Si la bajas, tu coño sufrirá el castigo.
Golpea la fusta con fuerza contra mis pliegues ya húmedos.
Me encanta el escozor, pero no me gusta la parte en que me excita porque sé que no habrá liberación para mí.
Asegurándome de contraer el abdomen, mi espalda se queda completamente recta, y lo siguiente que sé es que Jace se sienta y me usa como reposapiés.
He oído hablar de los muebles humanos, pero nunca me había humillado de esta manera.
Después de un rato, se me cansan las manos y las rodillas, por no hablar del abdomen, que por el momento sigue contraído.

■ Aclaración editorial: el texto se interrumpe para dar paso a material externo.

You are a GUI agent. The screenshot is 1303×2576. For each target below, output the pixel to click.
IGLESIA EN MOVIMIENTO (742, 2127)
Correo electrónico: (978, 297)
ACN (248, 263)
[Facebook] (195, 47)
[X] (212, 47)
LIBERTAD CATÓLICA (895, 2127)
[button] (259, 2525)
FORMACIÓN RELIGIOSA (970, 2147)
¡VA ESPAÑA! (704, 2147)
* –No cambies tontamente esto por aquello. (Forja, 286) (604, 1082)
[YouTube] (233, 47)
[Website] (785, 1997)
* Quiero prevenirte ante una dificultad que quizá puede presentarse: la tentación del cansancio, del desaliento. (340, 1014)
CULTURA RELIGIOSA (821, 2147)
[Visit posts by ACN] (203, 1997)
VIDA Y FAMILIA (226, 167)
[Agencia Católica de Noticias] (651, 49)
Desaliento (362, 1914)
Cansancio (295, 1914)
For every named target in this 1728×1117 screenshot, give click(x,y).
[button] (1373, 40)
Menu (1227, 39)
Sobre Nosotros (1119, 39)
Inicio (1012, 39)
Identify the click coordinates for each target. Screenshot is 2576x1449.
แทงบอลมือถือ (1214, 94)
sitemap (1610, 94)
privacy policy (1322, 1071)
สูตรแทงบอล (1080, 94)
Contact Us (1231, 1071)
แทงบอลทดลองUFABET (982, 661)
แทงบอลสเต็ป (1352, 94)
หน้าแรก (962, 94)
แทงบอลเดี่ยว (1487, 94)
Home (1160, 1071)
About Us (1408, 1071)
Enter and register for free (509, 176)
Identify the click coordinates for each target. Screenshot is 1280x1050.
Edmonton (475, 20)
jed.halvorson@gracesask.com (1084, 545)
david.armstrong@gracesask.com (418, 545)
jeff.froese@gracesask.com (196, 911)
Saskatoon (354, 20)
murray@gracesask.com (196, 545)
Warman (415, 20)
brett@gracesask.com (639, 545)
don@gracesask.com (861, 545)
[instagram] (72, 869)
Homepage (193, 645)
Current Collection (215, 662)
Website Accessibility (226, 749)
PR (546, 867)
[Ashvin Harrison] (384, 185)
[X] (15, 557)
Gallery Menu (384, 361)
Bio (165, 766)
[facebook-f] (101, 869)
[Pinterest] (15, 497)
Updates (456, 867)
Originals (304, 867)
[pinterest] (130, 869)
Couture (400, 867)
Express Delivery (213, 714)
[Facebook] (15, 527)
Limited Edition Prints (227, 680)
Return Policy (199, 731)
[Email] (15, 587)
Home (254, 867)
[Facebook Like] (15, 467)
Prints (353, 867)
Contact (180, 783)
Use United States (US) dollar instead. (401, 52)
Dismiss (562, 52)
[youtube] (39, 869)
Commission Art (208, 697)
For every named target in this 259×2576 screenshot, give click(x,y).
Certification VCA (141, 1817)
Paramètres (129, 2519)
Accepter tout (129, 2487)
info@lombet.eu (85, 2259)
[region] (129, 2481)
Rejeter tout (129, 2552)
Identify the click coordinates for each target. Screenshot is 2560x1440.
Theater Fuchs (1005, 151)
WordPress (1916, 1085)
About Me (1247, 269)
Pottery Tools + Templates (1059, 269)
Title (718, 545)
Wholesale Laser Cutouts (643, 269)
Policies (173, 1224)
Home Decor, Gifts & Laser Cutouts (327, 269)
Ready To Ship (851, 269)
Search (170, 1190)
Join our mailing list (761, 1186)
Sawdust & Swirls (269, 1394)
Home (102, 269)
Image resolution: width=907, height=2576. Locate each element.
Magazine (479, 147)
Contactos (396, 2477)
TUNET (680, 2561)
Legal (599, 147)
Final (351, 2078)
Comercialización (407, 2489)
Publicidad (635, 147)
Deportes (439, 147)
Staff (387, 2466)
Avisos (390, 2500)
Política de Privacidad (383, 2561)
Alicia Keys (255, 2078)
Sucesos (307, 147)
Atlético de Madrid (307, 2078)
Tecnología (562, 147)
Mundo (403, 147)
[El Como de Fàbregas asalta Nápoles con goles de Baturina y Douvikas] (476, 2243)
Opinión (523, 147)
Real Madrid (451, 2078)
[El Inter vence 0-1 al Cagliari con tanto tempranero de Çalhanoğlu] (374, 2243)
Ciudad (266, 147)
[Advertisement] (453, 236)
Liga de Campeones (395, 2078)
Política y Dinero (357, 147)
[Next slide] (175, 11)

Sin embargo, en cuanto lo relajo, un golpe muy fuerte con la fusta en mis labios inferiores me hace gritar y me enderezo de nuevo.
Otro latigazo azota mis partes íntimas sin motivo aparente, pero entonces Jace mantiene la fusta allí y empieza a frotarla a través de mi humedad.
Puedo oír el chasquido húmedo cada vez que pasa el cuero por ella, y cuando lo miro, ha sacado su polla y se la está masturbando.